__WORK REQUEST__.
Starting with the line that contains "This screenshot has width=1280, height=720.", copy each line exactly through the end of the listing, and omit all pictures.
-- DATA SUPPLIED follows --
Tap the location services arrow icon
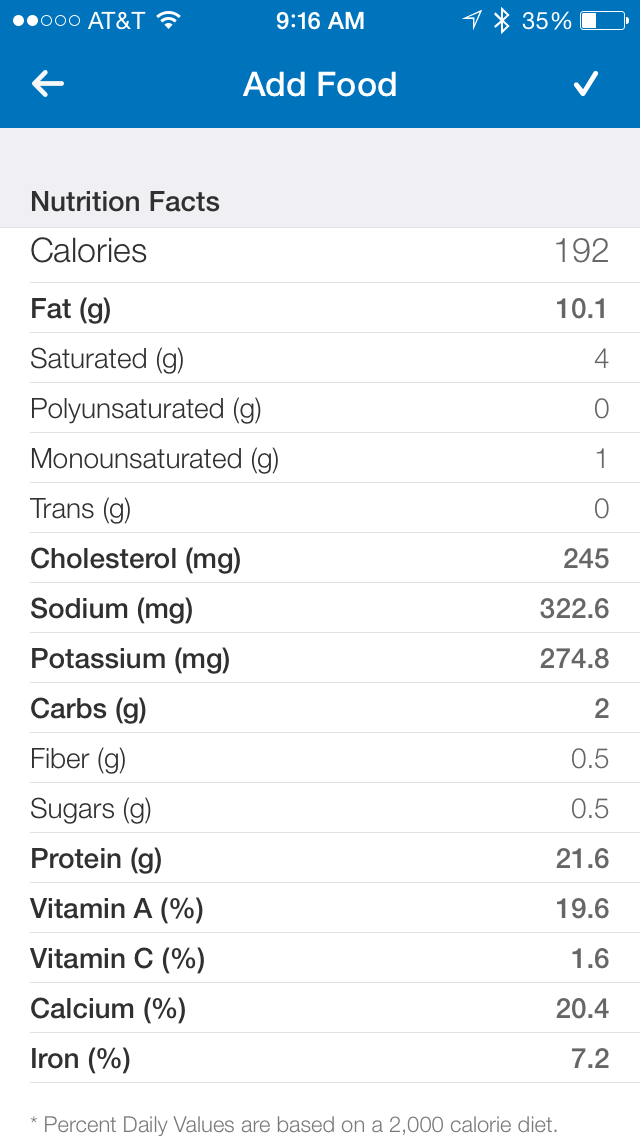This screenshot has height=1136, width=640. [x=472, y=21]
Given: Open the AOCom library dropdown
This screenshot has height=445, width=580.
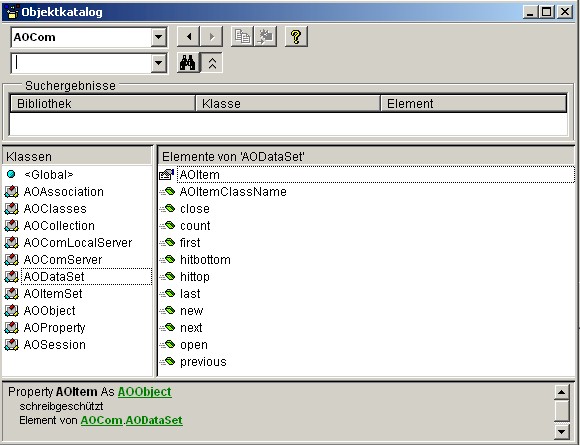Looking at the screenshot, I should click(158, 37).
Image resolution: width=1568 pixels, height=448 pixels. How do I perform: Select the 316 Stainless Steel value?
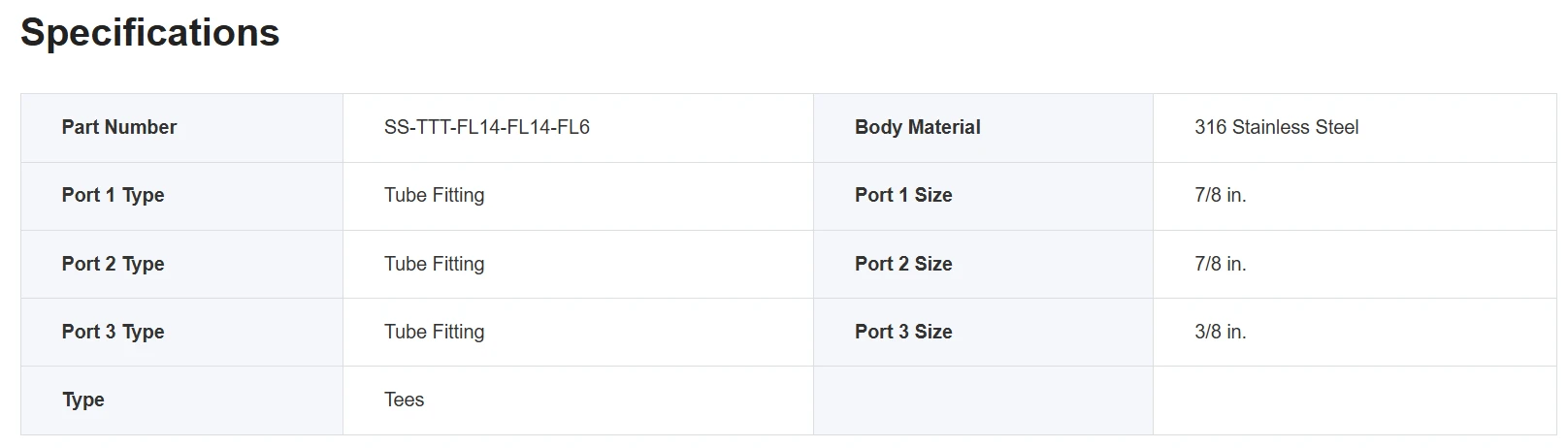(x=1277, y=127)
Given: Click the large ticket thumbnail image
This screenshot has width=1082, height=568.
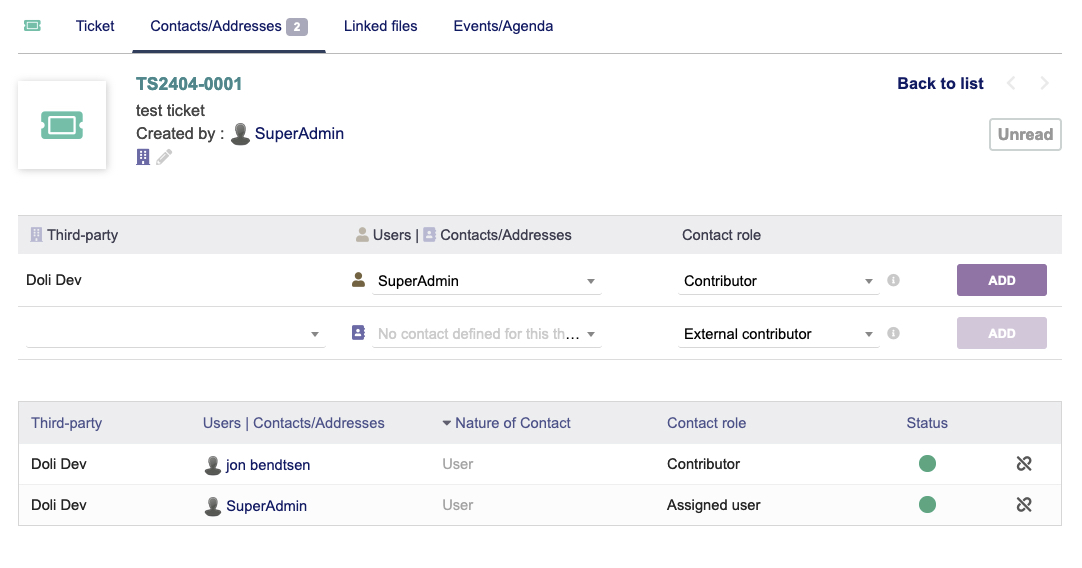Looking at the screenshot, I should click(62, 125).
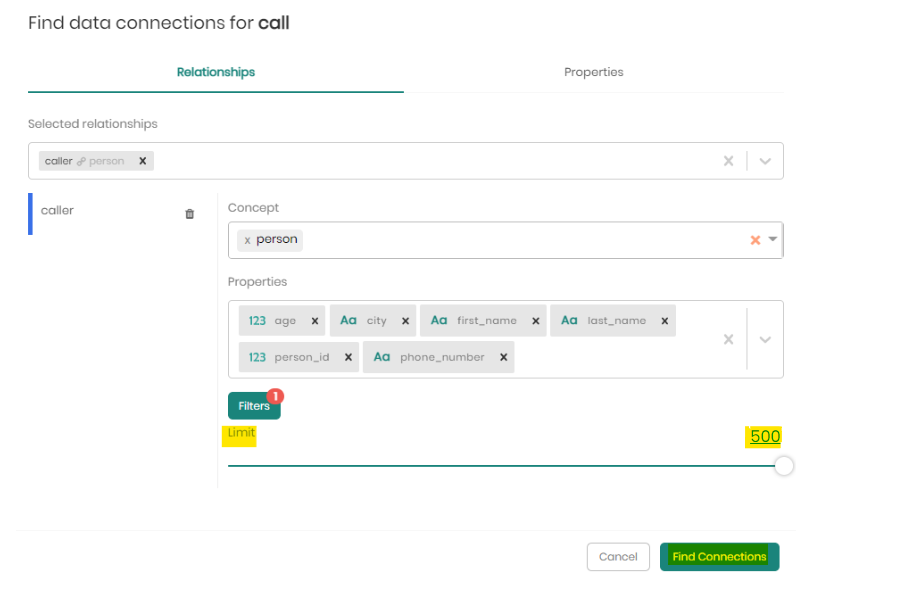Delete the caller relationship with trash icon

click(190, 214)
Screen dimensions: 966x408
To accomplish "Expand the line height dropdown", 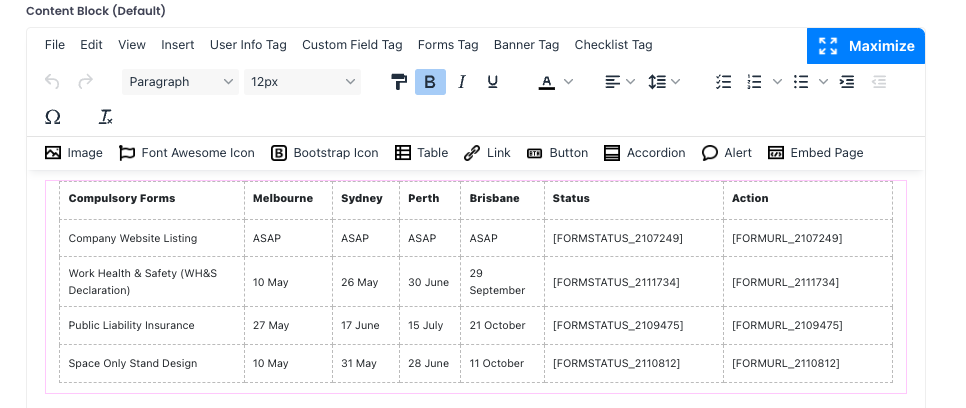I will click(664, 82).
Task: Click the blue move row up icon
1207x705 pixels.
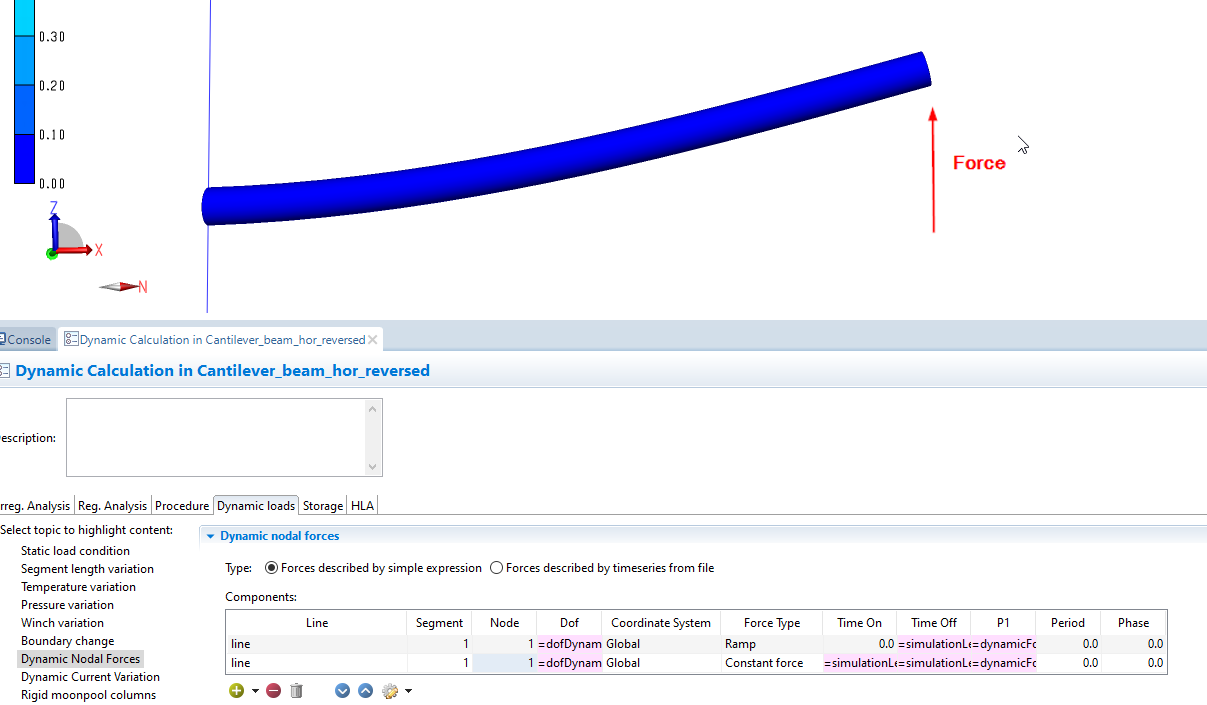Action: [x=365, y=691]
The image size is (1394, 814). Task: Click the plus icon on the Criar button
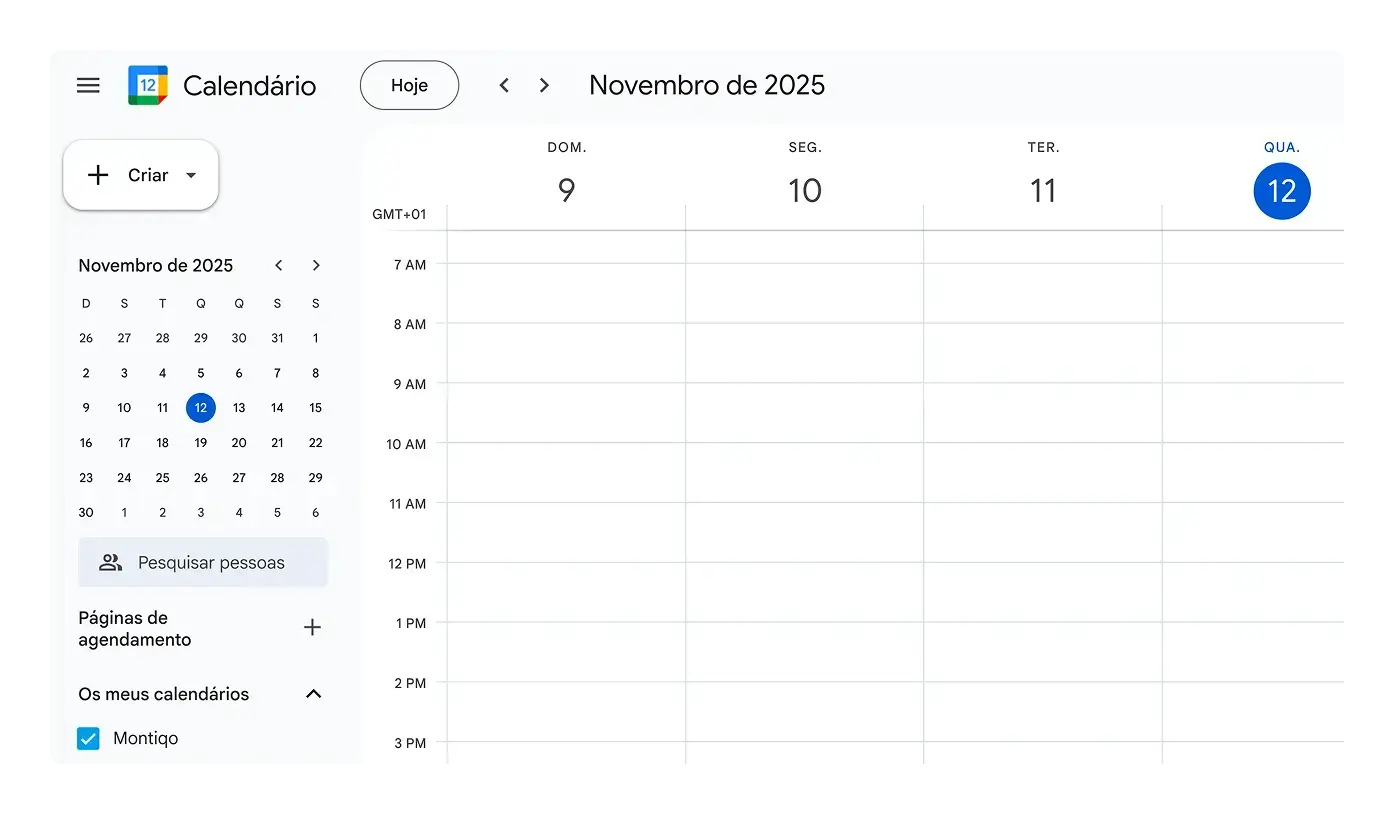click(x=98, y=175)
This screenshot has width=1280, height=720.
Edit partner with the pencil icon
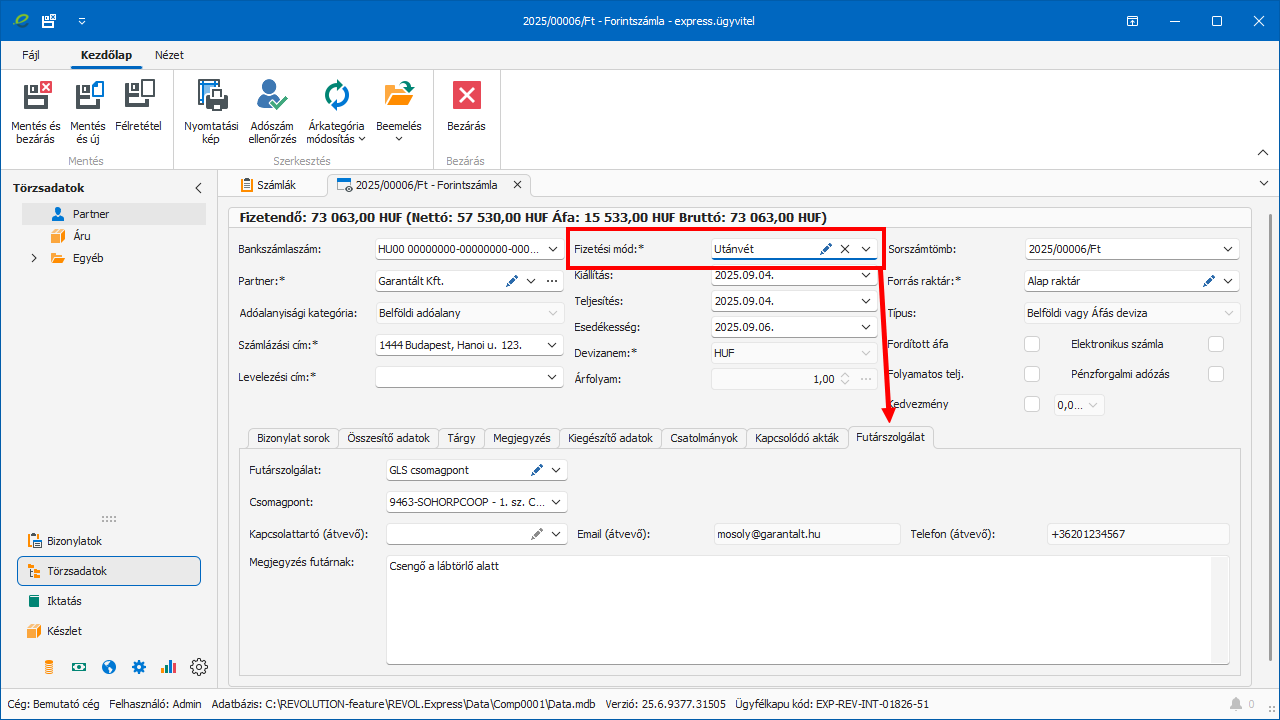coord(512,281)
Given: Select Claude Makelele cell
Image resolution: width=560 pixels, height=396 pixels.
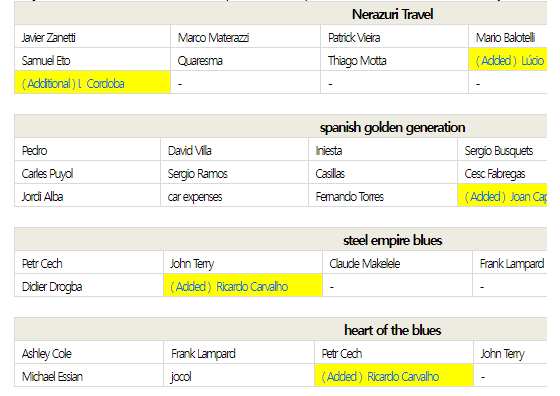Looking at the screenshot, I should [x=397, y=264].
-- DATA SUPPLIED concluded --
__PROBLEM SOLUTION__.
This screenshot has width=1280, height=720.
Edit partner with the pencil icon
coord(512,281)
Given: Select Claude Makelele cell
Image resolution: width=560 pixels, height=396 pixels.
Looking at the screenshot, I should [x=397, y=264].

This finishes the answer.